The toxic trait in men that is less talked about - a Savior Complex and Passive Aggression. Hello abuse. If you don't let him constantly "save" you, and be your "hero," he will resent you. He'll just resent you anyway because being passive aggressive and people pleasing are the only things he knows.
These men often come off as kind and caring, but are boiling pots of resentment and anger because their "help" has gone unappreciated and unnoticed.
They want women to become dependent on them so they will always have control over the relationship. They'll look for women with low self-esteem and exploit it under the guise of "help." Its all an ego boost and a power trip.
They want to be the Hero to save the day all the time, always. Differentiate the normal help from 'help' for the sake of validation.
And also because men benefit from the sexism of other men. They want a pat on thw back for not being an abusive, beating, rapey creep and are angry that their subjects--I mean, woman--is not appreciative.
It’s the whole “men need to be needed” BS.
Absolutely.
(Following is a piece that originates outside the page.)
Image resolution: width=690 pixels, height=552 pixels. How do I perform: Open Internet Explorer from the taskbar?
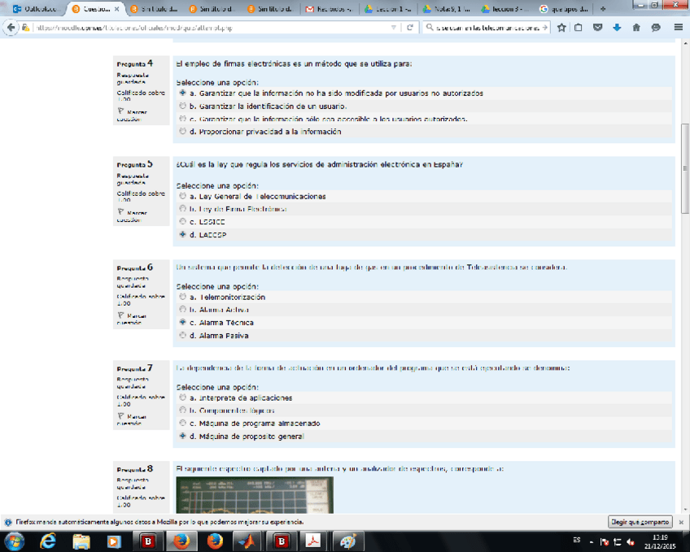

This is why it's so important not to disclose trauma early on, or even at all.
I’m always iffy about the guys who are too charitable in the beginning
Simply being a highly independent and highly capable woman scares these men off because they know they can’t do any of this so you stymie that energy. However, if you must be around them as family or co-workers, watch your back. The passive aggression can come out as setting you up to fail, not stepping up when you ask for help, etc.
My ex to a T. Some days I mourn the grand gestures he used to perform for me, but I know only very few of them came from a place of genuine love, the majority of them were a show to bolster his ego and cash in on favors from me later.
You just answered a nagging question for me. Thanks
How do you deal with the passive aggression in the workplace?
Yup. It's all about power and control.